面对医疗市场竞争的压力,医院应该着力建设好两个队伍:一个是管理队伍,一个是技术队伍。其中,计算机队伍是很重要的一部分。

五、 对医保政策和实施方案的一些建议

1. 医院管理和医保管理部门合作,加速医院管理改革。 医保的中心目标,是利用有限的资金,为参保人员提供良好的医疗服务。医疗费用的恶性膨胀成为医保需要克服的首要任务。如何压出医疗市场的水分并保留高品质的医疗服务,是摆在医保和医疗管理部门面前的艰巨任务。医院减人增效,降低医疗成本应是医院管理适应医保改革的主要手段,但在现有体制下,实施非常困难。在医保政策的压力下,医院很可能仅仅通过降低医疗服务水平达到降低成本,而达不到真正降低医疗成本的目的。这同很多国有大中型企业的问题十分相似,一些企业甚至到了即将倒闭的时候,还不能实现留住优秀人才,分流多余人员。这些都需要医疗行政部门和医保管理部门通力合作,共同创造医院体制改革的良好政策环境,才能在根本上解决问题。

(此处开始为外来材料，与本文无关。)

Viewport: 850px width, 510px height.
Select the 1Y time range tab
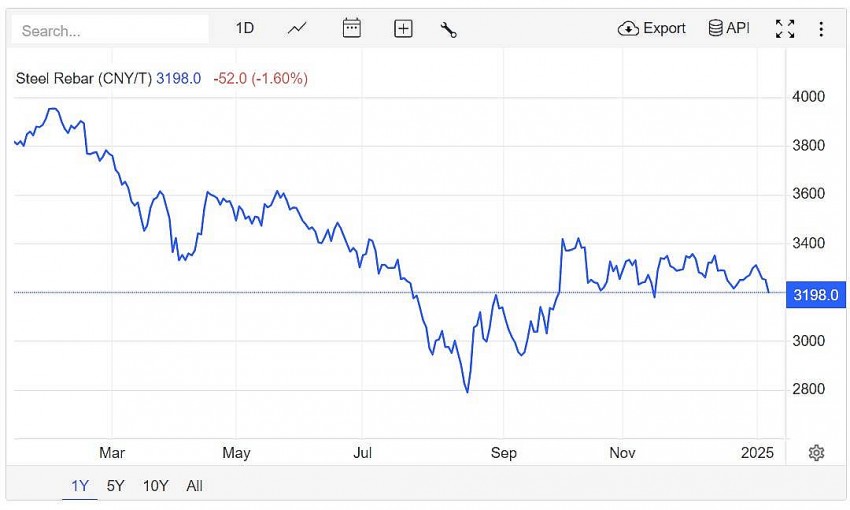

2. 细化医保政策,兼顾各方利益,避免一刀切。 制定医保政策一般首先考虑的是保证医保费用的收支平衡问题,同时容易更多照顾患者的利益,因为患者是医疗市场的买方,但医院的繁荣是患者的长远利益。目前,医院主要依靠医疗收入维持正常运行,医疗科研和新技术的引入,也主要依靠创收和医疗收入的支持。按照现行收费政策,基本不能实现优质优价,将限制医院技术创新的积极性。另外,通过医保引入市场竞争,达到优胜劣汰的目的也很难实现。另外,医保政策对不同类型、不同规模的医院也有不同影响。社区医疗如果不能纳入,发展将会受到极大限制。在整体医疗资源过剩的情况下,中小型医院的生存将与医保政策息息相关。医保需要结合医疗市场发展的整体规划,细化政策,形成公平的市场竞争,以促进卫生事业的良性发展。

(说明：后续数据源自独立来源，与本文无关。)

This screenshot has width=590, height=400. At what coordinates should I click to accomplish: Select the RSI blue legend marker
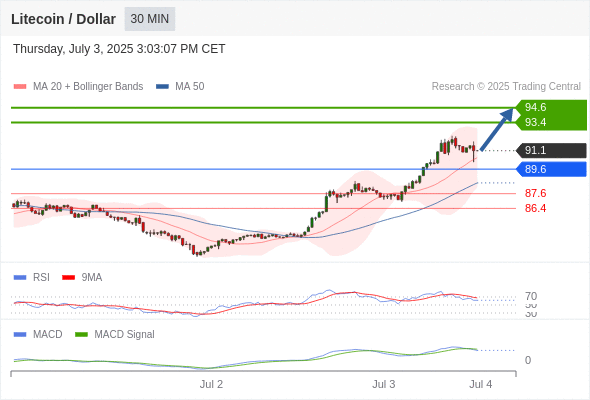(20, 278)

3. DRGs实施的可行性分析。 美国政府为了有效的控制医疗费用的过快增长,依据疾病分组标准(DRGs),实行了医疗费用前瞻性支付制度,取得了明显的效果。DRGs依据疾病种类和疾病的严重程度,制定不同的医疗费用标准。这种方法比较大包干制具有明显的优势,可以提高医院诊治大病和疑难病患者的积极性,同时避免逐条审查医嘱细目的繁重工作。为了防止医院小病大治,医保部门也要审查患者的治疗记录,核定患者疾病的严重程度,但比起逐条审查医嘱,工作量小得多。

问题是如何制定疾病分组分类标准,这需要大量的基础数据进行测算。不同规模医院、不同地区医院、专科与综合医院之间都存在很多差异,如何制定一个相对合理的标准,确实难度很大。很有可能,每一个独立核算的省市医保部门都需要拥有一套自己的DRGs标准,而且需要每年更新,以适应形式的变化,这种人力物力的投入是十分巨大的,以至目前还很难实现。

可能的方案是:通过医保的实施积累原始数据,在有条件的地区试点,逐渐推广。社保部在制定标准化字典时,需要考虑DRGs的需求,在字典层次划分时考虑兼容DRGs。

4. 加强标准化建设。 不管哪种医保方案,医院均需要向医保管理部门上报数据。其中至少需要包括住院病人的基本信息、疾病名称、费用信息等,这些都需要标准化编码。否则,医保部门将无法识别、统计汇总。随着医疗费用合理性审查的不断深入,需要医院上报患者的全部医疗费用细目。细目又有不同详细程度的要求,如果仅为分类汇总,审查人员很难分析其合理性;如果逐条上报执行医嘱的细目,审查人员会被庞大的数据量弄得无所适从;如果仅上报住院医嘱,审查人员很难与收费标准联系起来,准确快速的计算出费用的准确性和合理性。只有通过建立一套标准化的医嘱字典,通过程序自动分解和汇总医嘱,才能灵活地分析医嘱和费用的合理性。当然,最理想的目标是,医院能够上报病人的电子病历,通过了解病人的真实病情判断医疗费用发生的合理性,但电子病历的标准化是十分困难的,实施的费用相当巨大。就我们目前的财力和技术水平、投入/产出情况看,建立医嘱标准化字典还是切实可行的。

由于我国幅员广阔,不同地区经济发展不平衡,医疗服务需求和计算机技术差距较大,字典宜使用树型结构,各地区根据需求可以选择不同子集使用,社保部仍然可以进行大汇总。字典维护的滞后性决定医院信息系统内码不能完全使用标准字典,因为医院要根据临床的要求随时增加新的字典项目以满足临床的需要。这样,医院就扩展了自己的代码子集,而且不能修改。因此,医院信息系统需要根据医保上报的标准字典,建立对应表格,进行数据转换。